= Task statement =
Determine the count of lines in the data below that include the word "field", and give nothing besides it.
Records shown Start Marker
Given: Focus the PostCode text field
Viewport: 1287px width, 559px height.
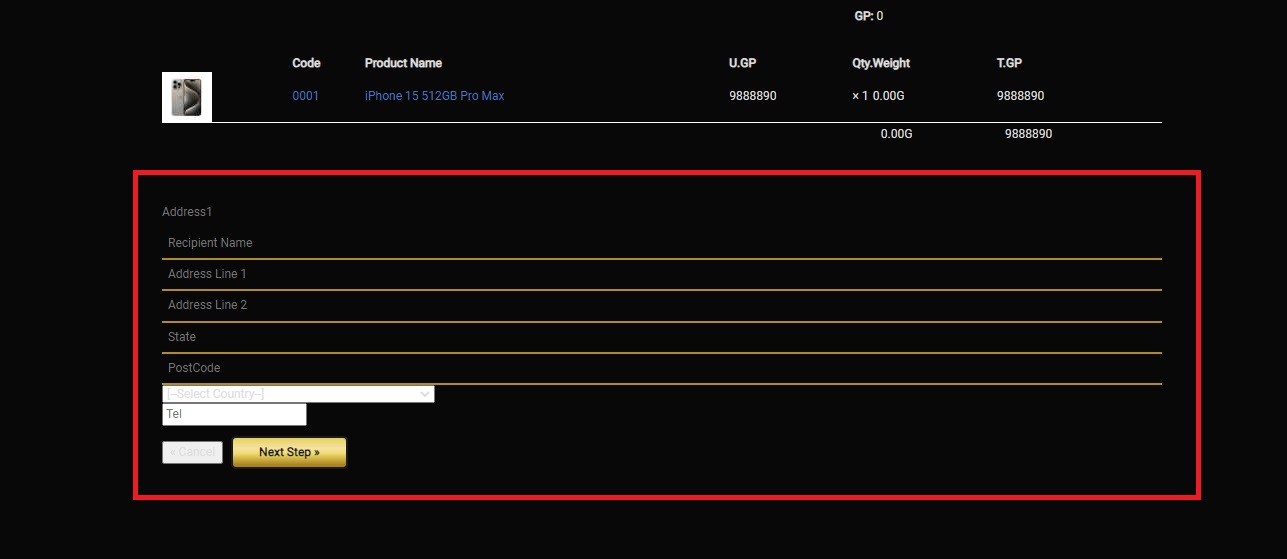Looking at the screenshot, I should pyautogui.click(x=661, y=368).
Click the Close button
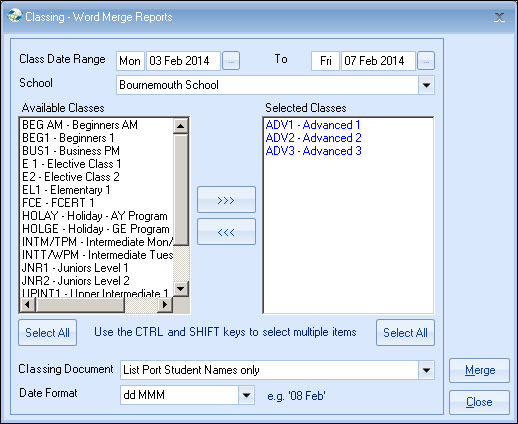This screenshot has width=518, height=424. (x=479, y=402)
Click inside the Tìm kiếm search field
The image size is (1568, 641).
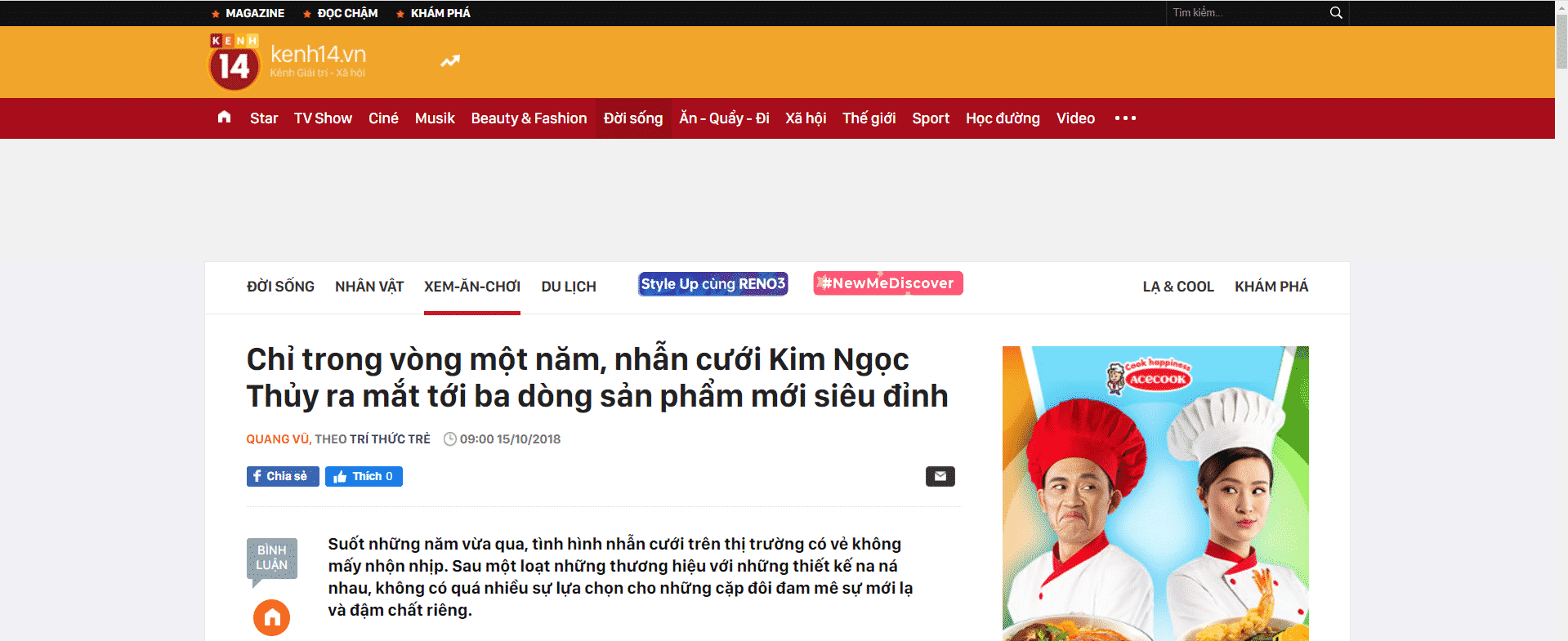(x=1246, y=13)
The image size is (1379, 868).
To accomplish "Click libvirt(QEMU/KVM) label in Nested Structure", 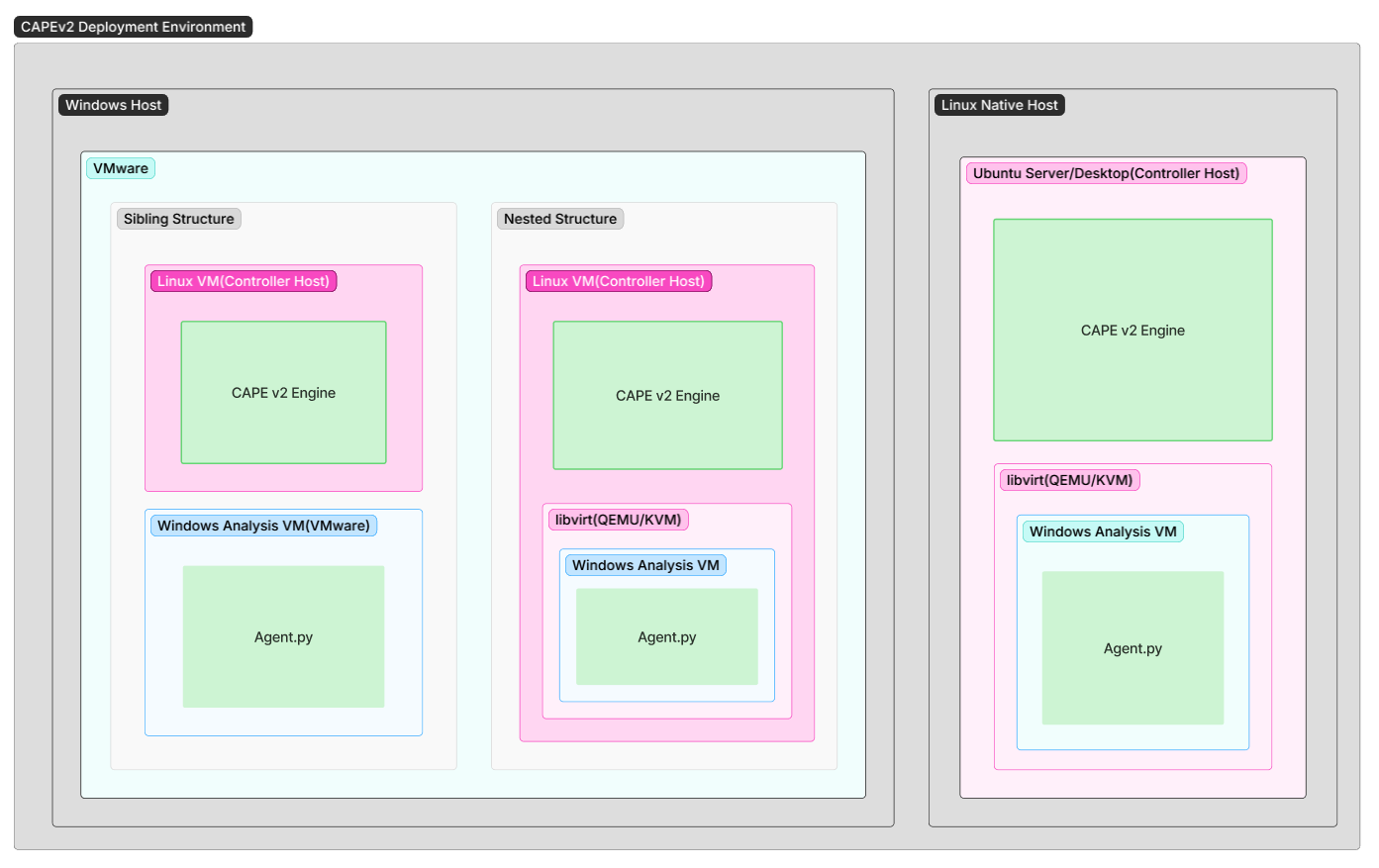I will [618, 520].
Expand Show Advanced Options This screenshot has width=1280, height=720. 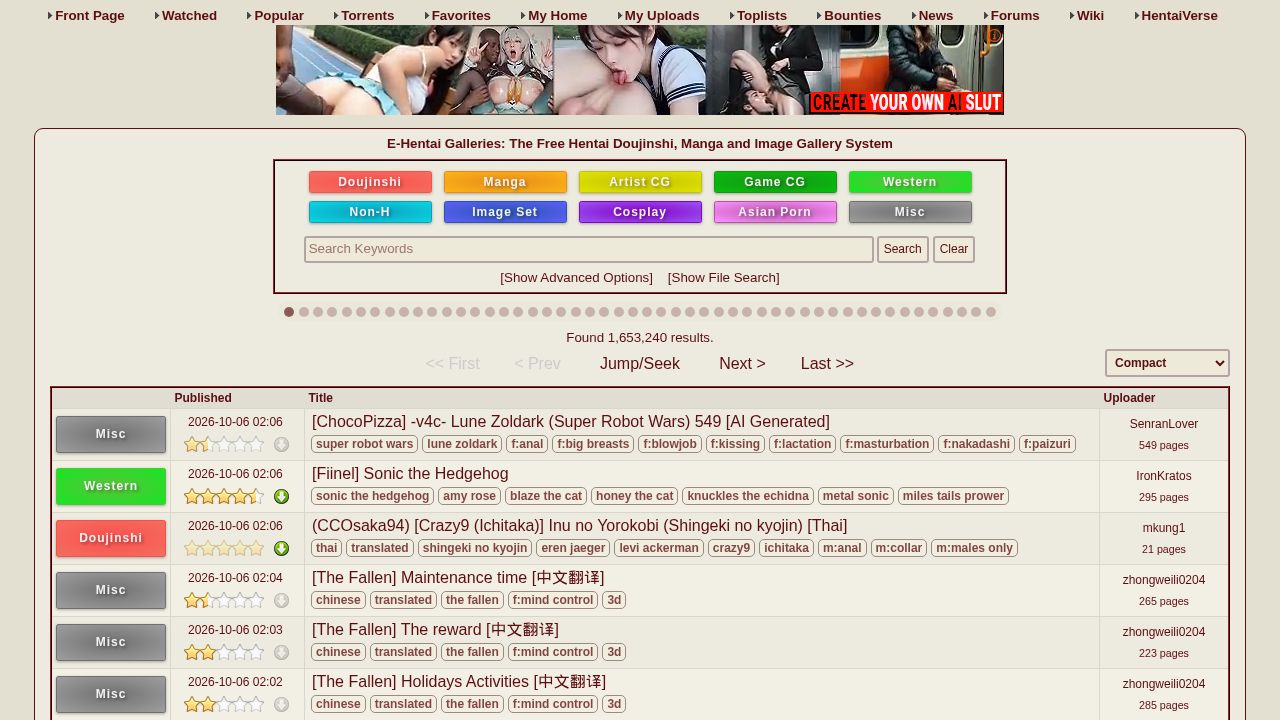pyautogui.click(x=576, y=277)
Records shown End Marker
= Response for this exercise =
2